Comissão Diocesana Justiça e Paz promove jornadas dedicadas à integração
A Comissão Diocesana Justiça e Paz de Viseu promove, no próximo sábado, as I Jornadas subordinadas ao tema ‘Acolhimento e Integração de Imigrantes: Construir pontes’, que terão lugar entre as 9h30 e as 13h00, na Escola Superior de Saúde de Viseu.
As jornadas pretendem refletir sobre os desafios e boas práticas no acolhimento e integração de migrantes, promovendo o diálogo, a partilha de experiências e a construção de comunidades mais abertas e inclusivas.
O programa tem início às 9h30, com a sessão de abertura, que contará com a presença de António Luciano, bispo de Viseu, de João Azevedo, presidente da Câmara Municipal de Viseu, e Helena Castro, coordenadora da Comissão Diocesana de Justiça e Paz de Viseu.
Às 10h00, será apresentado o Estudo Piloto ‘Acolhimento e Integração de Migrantes em Viseu’, por Helena Castro.
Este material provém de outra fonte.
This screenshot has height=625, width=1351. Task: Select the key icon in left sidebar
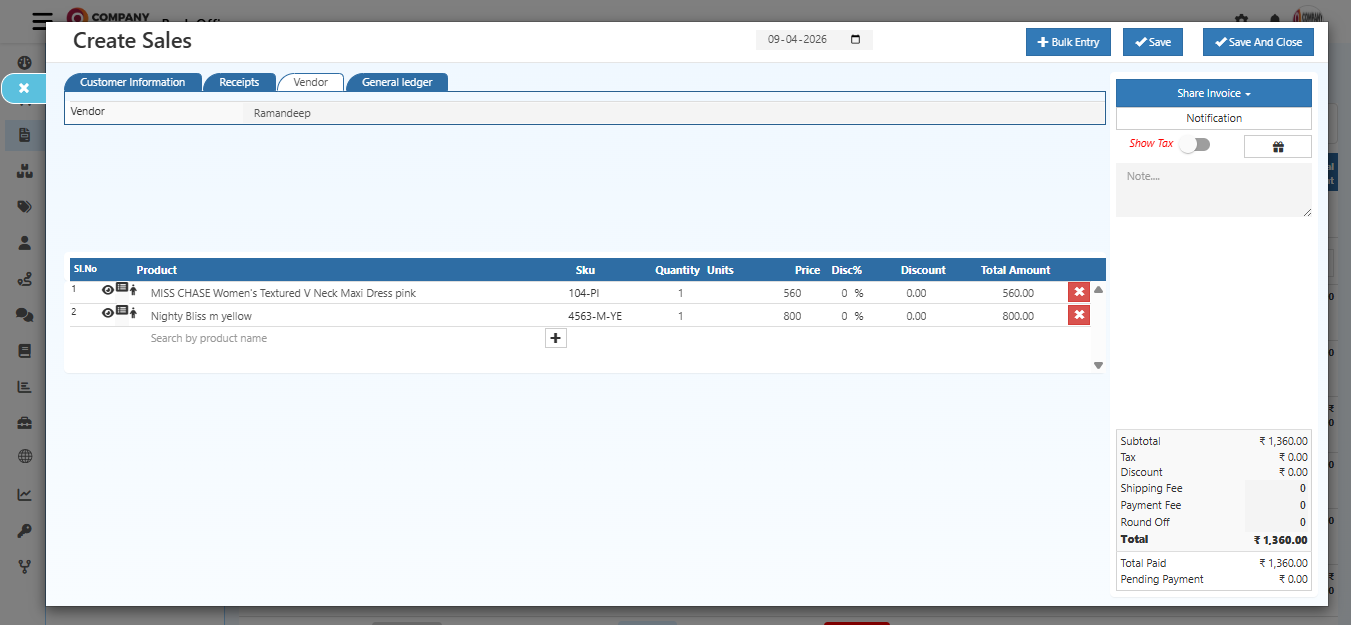pyautogui.click(x=23, y=530)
Segue-se, às 10h30, a palestra sobre ‘Integração: uma ponte feita de esperança’, por Eugénia Quaresma, diretora da Obra Católica Portuguesa das Migrações.
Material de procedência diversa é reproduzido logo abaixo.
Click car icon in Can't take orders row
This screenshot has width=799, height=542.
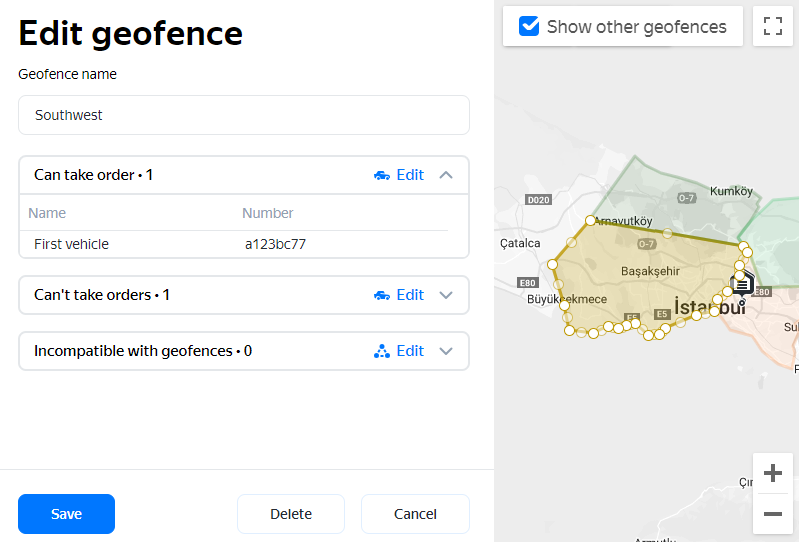(382, 295)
Às 11h15, realiza-se uma mesa-redonda subordinada ao tema ‘Gerando comunidades abertas’, com a participação da Cáritas Diocesana de Viseu, da Associação Casa do Brasil e do CLDS 5G Sátão Mais Inclusão.
Às 12h10, será apresentado o Plano Intermunicipal de Acolhimento e Integração de Emigrantes por Sofia Freitas, da CIM Viseu Dão Lafões.
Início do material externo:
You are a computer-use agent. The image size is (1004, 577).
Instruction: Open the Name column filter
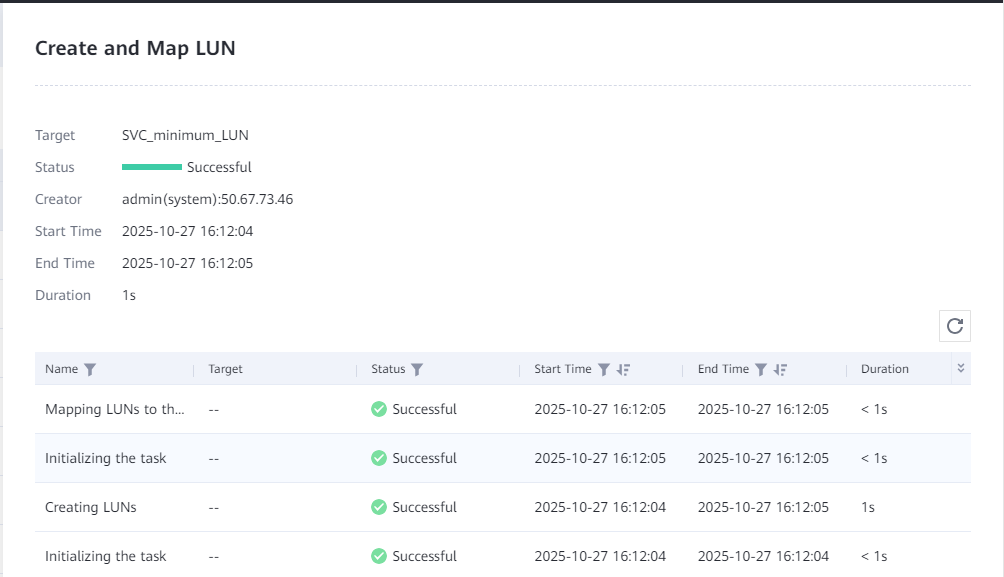coord(90,369)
A participação é gratuita, mediante inscrição prévia.
Segundo Helena Castro, as jornadas têm como objetivo “promover a reflexão e a integração de uma rede de apoio consistente em toda a Diocese”, dando a conhecer as respostas já existentes e favorecendo, tanto quanto possível, a sua articulação. Pretende-se, assim, que “as pessoas se conheçam, partilhem experiências e identifiquem, de forma conjunta, o que pode ser feito para reforçar a ação pastoral e social nesta área”.
A comissão, nomeada a 22 de outubro de 2024, pretende “criar um espaço de diálogo e de partilha de experiências, quer por parte dos imigrantes, quer das associações que fazem o acolhimento e integração, conhecendo ainda os dinamismos que já existem no nosso território”.